En théorie, il suffirait de mettre en vente le logement actuel pour en acheter un autre, tout en demandant à sa banque d’avancer les fonds pour la nouvelle acquisition ; c’est ce que l’on appelle un crédit relais. Mais le raisonnement de l’organisme de  financement est beaucoup plus complexe. Il faut tenir compte de plusieurs paramètres, à savoir :
– Les fonds propres : il faut toujours posséder 20 % du prix d’achat, voire 25 % compte tenu des frais d’acquisition.
– La tenue des charges : le calcul usuel des charges doit être effectué une nouvelle fois, afin de ne pas dépasser le tiers des revenus annuels bruts des emprunteurs.
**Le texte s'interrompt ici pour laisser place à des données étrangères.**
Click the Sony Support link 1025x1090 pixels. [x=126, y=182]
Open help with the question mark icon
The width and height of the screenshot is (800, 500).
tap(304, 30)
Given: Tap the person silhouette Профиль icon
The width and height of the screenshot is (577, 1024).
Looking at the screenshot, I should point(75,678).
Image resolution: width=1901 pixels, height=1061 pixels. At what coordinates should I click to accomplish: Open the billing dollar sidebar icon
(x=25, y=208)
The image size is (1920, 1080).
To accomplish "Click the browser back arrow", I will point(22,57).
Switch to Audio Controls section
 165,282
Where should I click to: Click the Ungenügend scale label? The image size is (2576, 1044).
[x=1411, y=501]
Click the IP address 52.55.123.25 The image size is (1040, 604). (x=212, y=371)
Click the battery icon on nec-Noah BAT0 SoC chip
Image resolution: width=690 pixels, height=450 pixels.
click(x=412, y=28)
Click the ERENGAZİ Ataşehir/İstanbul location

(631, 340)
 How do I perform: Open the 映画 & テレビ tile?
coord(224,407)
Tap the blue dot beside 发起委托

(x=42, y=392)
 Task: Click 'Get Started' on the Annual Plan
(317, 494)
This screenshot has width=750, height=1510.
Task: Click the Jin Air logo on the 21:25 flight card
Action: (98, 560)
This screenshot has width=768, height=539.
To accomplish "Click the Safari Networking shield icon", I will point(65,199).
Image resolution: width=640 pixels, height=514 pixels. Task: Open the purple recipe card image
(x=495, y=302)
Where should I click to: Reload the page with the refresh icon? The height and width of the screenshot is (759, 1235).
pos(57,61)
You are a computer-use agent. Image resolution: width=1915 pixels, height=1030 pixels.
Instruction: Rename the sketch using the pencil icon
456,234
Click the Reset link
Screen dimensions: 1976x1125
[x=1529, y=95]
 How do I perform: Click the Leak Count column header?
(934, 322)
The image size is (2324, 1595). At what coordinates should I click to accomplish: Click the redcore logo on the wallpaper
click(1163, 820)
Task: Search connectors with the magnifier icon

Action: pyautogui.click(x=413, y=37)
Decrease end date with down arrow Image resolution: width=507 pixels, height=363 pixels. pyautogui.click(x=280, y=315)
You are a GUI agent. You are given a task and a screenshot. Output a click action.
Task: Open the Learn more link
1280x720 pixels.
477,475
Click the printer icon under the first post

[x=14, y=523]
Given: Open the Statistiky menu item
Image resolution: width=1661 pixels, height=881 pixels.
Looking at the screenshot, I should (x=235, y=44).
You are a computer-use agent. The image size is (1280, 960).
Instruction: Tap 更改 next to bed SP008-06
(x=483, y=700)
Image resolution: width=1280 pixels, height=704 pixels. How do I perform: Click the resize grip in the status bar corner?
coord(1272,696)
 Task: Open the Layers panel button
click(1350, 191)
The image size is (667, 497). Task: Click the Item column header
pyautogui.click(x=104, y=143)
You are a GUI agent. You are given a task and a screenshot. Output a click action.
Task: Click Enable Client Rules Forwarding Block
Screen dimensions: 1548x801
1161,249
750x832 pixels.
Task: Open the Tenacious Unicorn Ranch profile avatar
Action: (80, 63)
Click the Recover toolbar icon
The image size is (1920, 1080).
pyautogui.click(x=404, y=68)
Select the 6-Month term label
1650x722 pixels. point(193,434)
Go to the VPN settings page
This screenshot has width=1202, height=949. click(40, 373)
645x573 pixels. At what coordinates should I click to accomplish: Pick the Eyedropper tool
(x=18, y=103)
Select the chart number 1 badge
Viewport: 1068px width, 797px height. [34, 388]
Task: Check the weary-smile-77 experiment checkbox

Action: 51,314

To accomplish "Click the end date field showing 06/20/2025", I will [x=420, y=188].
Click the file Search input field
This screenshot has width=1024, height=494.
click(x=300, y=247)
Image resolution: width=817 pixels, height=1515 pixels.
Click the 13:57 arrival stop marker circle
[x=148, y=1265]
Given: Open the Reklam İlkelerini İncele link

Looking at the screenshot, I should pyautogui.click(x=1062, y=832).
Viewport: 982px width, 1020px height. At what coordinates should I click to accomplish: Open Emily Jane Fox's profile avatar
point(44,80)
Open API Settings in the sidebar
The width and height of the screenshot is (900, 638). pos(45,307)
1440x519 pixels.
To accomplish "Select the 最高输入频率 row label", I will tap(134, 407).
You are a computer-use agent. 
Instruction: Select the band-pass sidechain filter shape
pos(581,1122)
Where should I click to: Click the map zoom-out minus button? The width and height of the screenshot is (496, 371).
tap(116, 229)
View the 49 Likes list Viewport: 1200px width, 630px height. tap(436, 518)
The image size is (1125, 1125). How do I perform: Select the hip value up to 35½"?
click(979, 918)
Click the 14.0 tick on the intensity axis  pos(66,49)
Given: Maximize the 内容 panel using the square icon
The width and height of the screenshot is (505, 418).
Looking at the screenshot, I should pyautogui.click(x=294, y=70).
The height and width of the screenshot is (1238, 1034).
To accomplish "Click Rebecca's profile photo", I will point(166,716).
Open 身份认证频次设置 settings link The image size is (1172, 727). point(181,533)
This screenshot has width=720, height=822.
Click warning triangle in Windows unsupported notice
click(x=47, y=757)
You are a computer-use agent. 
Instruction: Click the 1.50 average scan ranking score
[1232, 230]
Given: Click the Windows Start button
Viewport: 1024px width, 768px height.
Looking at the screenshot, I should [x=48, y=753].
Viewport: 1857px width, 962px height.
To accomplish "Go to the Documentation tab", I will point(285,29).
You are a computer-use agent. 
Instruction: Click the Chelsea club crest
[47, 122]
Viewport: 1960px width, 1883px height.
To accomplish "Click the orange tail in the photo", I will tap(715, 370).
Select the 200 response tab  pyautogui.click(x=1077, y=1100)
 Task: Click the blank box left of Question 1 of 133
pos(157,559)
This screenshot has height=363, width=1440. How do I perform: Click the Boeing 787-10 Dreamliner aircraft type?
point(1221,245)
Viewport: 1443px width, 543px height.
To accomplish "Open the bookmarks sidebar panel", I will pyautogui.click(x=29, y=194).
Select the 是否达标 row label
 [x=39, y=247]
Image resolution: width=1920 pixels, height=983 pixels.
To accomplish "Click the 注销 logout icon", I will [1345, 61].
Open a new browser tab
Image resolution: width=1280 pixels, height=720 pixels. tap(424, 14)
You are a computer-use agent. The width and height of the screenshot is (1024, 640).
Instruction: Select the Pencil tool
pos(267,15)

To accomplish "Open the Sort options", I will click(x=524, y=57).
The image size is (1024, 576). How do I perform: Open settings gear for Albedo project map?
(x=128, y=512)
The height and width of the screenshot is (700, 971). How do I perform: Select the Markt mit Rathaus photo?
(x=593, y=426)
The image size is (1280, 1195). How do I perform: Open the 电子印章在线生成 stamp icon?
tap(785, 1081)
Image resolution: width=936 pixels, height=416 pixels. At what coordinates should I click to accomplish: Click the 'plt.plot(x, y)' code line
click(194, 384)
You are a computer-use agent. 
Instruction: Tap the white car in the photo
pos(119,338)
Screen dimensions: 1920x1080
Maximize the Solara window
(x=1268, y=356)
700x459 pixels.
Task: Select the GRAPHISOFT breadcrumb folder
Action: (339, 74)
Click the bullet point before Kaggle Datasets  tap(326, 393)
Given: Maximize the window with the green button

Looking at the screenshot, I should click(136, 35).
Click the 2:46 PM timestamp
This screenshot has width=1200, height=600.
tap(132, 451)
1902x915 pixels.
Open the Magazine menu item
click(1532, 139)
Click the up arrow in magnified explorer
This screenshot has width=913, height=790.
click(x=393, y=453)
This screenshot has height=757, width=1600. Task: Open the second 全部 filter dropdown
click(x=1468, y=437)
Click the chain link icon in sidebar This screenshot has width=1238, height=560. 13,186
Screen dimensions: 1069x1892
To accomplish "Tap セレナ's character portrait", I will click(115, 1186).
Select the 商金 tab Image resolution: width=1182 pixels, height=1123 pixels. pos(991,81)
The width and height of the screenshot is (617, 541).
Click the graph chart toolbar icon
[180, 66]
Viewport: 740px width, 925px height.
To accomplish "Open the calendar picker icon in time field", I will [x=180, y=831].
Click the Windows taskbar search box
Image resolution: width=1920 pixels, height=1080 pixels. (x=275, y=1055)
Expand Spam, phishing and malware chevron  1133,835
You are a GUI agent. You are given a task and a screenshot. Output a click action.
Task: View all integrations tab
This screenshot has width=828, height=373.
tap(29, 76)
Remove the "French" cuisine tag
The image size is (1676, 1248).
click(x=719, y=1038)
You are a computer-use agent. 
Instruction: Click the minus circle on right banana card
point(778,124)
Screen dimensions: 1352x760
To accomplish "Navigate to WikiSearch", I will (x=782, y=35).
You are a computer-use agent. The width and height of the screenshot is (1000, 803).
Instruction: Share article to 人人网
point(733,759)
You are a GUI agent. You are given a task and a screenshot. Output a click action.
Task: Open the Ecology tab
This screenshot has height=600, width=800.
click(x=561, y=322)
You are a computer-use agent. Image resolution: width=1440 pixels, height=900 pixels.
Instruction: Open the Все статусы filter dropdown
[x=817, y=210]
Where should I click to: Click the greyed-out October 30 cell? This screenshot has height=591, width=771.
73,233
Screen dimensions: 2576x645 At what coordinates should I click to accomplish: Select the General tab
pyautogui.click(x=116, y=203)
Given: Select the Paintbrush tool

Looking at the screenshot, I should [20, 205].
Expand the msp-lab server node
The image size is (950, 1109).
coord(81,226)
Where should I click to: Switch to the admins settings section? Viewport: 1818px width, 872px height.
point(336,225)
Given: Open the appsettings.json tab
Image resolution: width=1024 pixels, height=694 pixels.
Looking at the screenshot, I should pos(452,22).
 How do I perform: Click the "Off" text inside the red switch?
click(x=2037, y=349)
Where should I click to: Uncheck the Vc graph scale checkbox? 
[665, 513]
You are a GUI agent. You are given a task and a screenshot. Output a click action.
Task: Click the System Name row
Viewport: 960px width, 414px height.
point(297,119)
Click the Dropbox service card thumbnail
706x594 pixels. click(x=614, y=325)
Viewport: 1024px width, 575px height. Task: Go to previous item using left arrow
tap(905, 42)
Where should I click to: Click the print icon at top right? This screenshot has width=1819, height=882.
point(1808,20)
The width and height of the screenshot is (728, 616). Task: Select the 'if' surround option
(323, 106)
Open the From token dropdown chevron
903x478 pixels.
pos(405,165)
Ces analyses partent de l’hypothèse que l’ancien bien sera vendu et que seul le nouveau bien devra être assumé, tant en termes de fonds propres qu’en termes de charges mensuelles.

Que se passerait-il si la vente du premier bien prenait du retard ? C’est là qu’intervient le risque, d’une part pour la banque et, d’autre part, pour les demandeurs qui doivent faire face à un risque de non-vente ou d’une vente à bas prix, le marché immobilier réservant parfois de mauvaises surprises. Dans ces conditions, quel est le meilleur moyen pour effectuer cette transition ?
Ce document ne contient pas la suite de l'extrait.